It’s a yearly thing, for Vic Sotto.
Since 2002, Bossing has never missed a Metro Manila Film Festival (MMFF).
And for this year’s MMFF, Vic, together with his Enteng Kabisote “dabarkads,” reunite with Senator Ramon “Bong” Revilla, Jr. and Sam Pinto for the sequel of 2010’s Si Agimat at si Enteng Kabisote.
There’s really not much to expect from this year’s Si Agimat, Si Enteng Kabisote, At Si AKO.
Except for the introduction of Judy Ann Santos who plays AKO (short for Angelina Kalinisan Orteza), John “Sweet” Lapuz as Che, Yassi Pressman as Sol, and Ryzza Mae Dizon as Chichay, this latest Enteng Kabisote installment has the same old, family-oriented-but-predictable style of comedy, garnished with generous amounts of CGI (computer-generated imaging) and special effects, which the past Enteng Kabisote / Okay Ka Fairy Ko films were already also known for.
To date, Vic’s Enteng Kabisote character has already appeared in 10 Okay Ka Fairy Ko TV-to-movie kick-offs.
The film starts with Agimat (Bong) saving Samara (Sam) and her Amuleto Kingdom friends after they are captured by a tribe with cannibalistic tendencies.
Afterwards, Agimat proposes to Samara. They get married and decide to spend their honeymoon living as normal humans in Enteng’s world.
Enter environmental group leader AKO or Angelina Kalinisan Orteza (Judy Ann) who is immediately smitten by Enteng, and later on, by Agimat.
Unmindful that these guys are married, Angelina keeps turning up in places and situations where Enteng and Agimat find themselves in, and she keeps getting into “group hugs” with them.
Angelina admits she “admires, idolizes, and adores” both Agimat and Enteng and is addicted to doing group hugs with them.
Naturally, Enteng’s wife Faye (Gwen Zamora) and Agimat’s Samara do not like what Angelina is doing.
A series of comedic situations, a small-scale evil alien invasion, a light dramatic confrontation scene, and a number of celeb cameos later, the movie ends with the good guys triumphant over the villains, everything’s settled and resolved, and the lead characters get what they want.
It's the same story.
This year’s CGI work and special effects show little improvement from the past Enteng films. (Yes, it’s considered an Enteng Kabisote movie even with Agimat in it. Six box-office Enteng Kabisote films say so).
And just like its predecessors, this MMFF entry from M-Zet Productions and partners (OctoArts Films, Imus Productions, APT Entertainment, and GMA Films) tries it’s best to sell clean and wholesome fun while delivering a positive message.
Although the movie is rated G for General Patronage, there are some short scenes that border on a PG or Parental Guidance-rating.

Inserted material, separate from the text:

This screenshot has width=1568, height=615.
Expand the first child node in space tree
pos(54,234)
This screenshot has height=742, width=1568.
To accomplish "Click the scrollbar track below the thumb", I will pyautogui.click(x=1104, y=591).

One example is the honeymoon scene of partners Enteng and Faye, and Agimat and Samara.
After the two couples enter their respective tents, their silhouettes, as seen from outside their tents, suggest they're both going at it.
Adding to the suggestive theme are Jose (Jose Manalo), Bogart (Wally Bayola), and some Amuleto tribesmen doing the “Hala-Bira” Ati-Atihan dance and cheer.
This is actually a remake of a scene from the 1989 comedy Starzan: Shouting Star of the Jungle starring Vic’s real-life best friend, Joey de Leon.
Starzan and its two sequels—that same year’s Starzan II: The Coming of Star Son and Starzan III: The Jungle Triangle in 1990)—were huge hits, mainly because of their off-colored jokes or what local tabloid writers at the time referred to as “toilet-humor.”
And despite Si Agimat, Si Enteng Kabisote At Si AKO’s positive message of caring for the environment, it has a conflicted presentation of values.
One example would be Angelina flirting with the already-married Enteng and Agimat.
While she promotes caring for Mother Nature, Angelina also sends the wrong message to viewers—especially to kids watching the movie—that’s it’s okay to flirt with married men.
But taking into consideration that Angelina comes from the magical but techie kingdom of Diwatara, flirting with married men might not be a big deal in her world.
Well, we don’t really know, as the movie gives very little background about her or the world where she comes from.
Also, a bit of a turn-off are the shameless product placements in the movie and an actual full-length commercial spot of a cell-phone network company.
We can blame it on economics. Perhaps the filmmakers wanted another source of revenue other than the movie's box-office earnings?
Despite these minor flaws, for a fantasy-comedy movie, Si Agimat, Si Enteng Kabisote, At Si AKO still succeeds in entertaining, as its strong box-office returns suggest.
Expecting too much from the movie or taking its flaws seriously may just spoil one’s craving to be entertained.
After all, why would you be watching a predictable comedy movie in the first place, if you want to take everything seriously?